*** SEITENTEXT ***

Mittelalterliche Galicisch-Portugiesische Liedform Cantigas de amigo von Martin Codax

  • Liebe Taminos,


    ich möchte heute einen Neuzugang in meiner Sammlung Alter Musik vorstellen.


    Cantiga d'amigo von Martin Codax, eine besondere, einzigartige Form
    galicisch-portugiesischer, mittelalterlich-höfischer Lieder. Die Kunst der
    höfischen Lieder, ursprünglich gedichtet und komponiert von Troubadouren
    aus Südfrankreich, hat sich bekanntlich im Mittelalter über Nordfrankreich
    ausgebreitet und dann in ganz Europa. Aufgrund der Nähe zu Frankreich, der Pilgerwege
    nach Santiago de Compostela und weil viele Troubadoure wegen der Albingenser-Kreuzzüge
    nach Spanien geflohen sind, erreichte die Tradition der Troubadoure auch Spanien.


    Erhaltene Manuskripte, wie das Vindel oder das Sharrer Manuskript, geben einen
    Einblick in die höfische Dichtkunst des mittellalterlichen Galiciens und Portugals,
    die damals vereinte Regionen waren. Das Vindel Manuskript ist nur noch in Form
    eines einzelnen Blattes erhalten und beinhaltet die sieben Lieder mit Musikbegleitung
    von Martin Codax. Vier weitere und umfangreichere Manuskripte aus dieser Zeit
    geben einen Einblick, welche Instrumente damals verwendet wurden und dienen zugleich
    auch als Orientierung, wie die Musik früher gespielt wurde. Neben dem Gesang hört man
    Flöten, Mittelalter Fiedel, Cister, Oud (keine Laute) und ganz wichtig Trommelwerk.

***

# ARBEITSANWEISUNGEN
A. Fasse im Text über die Cantigas de amigo den Absatz, der mit „Erhaltene Manuskripte, wie das Vindel“ beginnt, als kurze Stichpunktliste zusammen. Die wichtigsten Fakten müssen erhalten bleiben.
B. Schreib den Text über die Cantigas de amigo von Martin Codax nach seinem letzten Satz weiter.

*** DATENSATZ ***

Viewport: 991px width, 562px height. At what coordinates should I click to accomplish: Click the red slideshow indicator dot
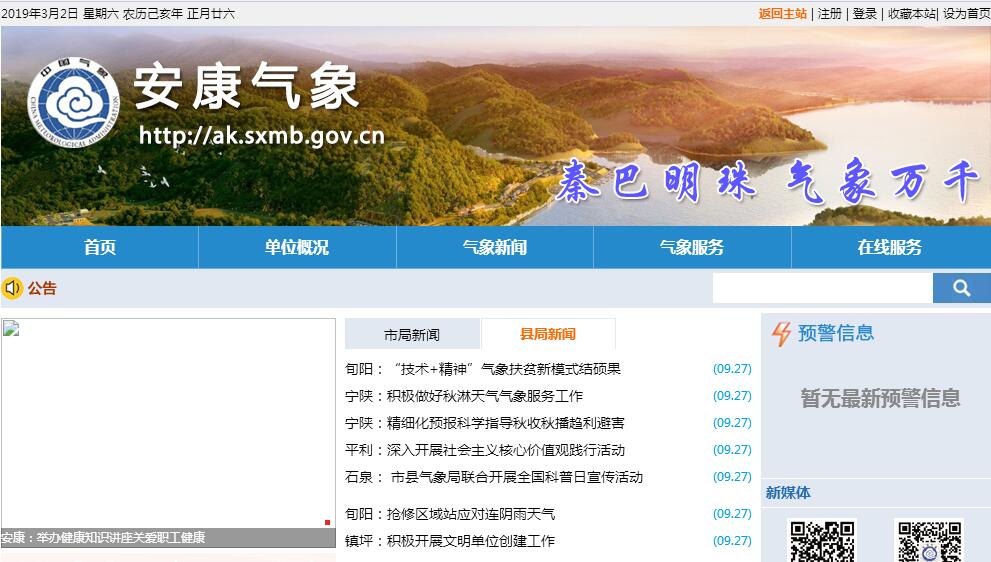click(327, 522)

***
*** DATENSATZ ***

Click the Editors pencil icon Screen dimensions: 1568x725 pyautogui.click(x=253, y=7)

***

# ERGEBNISSE DER REIHE
A.
- Erhaltene Manuskripte wie das Vindel- und das Sharrer-Manuskript zeigen die höfische Dichtkunst des mittelalterlichen Galiciens und Portugals, die damals vereinte Regionen waren.
- Vom Vindel-Manuskript ist nur ein einzelnes Blatt erhalten. Es enthält die sieben Lieder von Martin Codax mit Musikbegleitung.
- Vier weitere, umfangreichere Manuskripte aus dieser Zeit zeigen, welche Instrumente verwendet wurden, und dienen als Orientierung dafür, wie die Musik früher gespielt wurde.
- Neben dem Gesang hört man Flöten, Mittelalter-Fiedel, Cister, Oud (keine Laute) und vor allem Trommelwerk.

B.
    Hier ein Link zum Manuskript:
    http://de.wikipedia.org/wiki/Martim_Codax


    Für mich ist diese Interpretation weniger eine Musik, die man nicht nur in den CD Player
    legt und genießt, sondern vielmehr ein Stück Musikgeschichte. Die Nähe


    Spaniens und Portugals zum arabischen Kulturkreis erkennt man Stil des Klanges der Instrumente,
    der Gesang ist leidvoll und traurig. Der wunderschöne Gesang erinnert mich ein wenig
    an den portugiesischen Fado, den ich in Lissabon ein paar Mal erleben durfte.


    In den Cantiga d'amigo geht es um ein junges Mädchen, das sich nach ihrem Geliebten sehnt,
    sitzend am Atlantik bei Vigo, wo sie auch dessen Rückkehr erwartet.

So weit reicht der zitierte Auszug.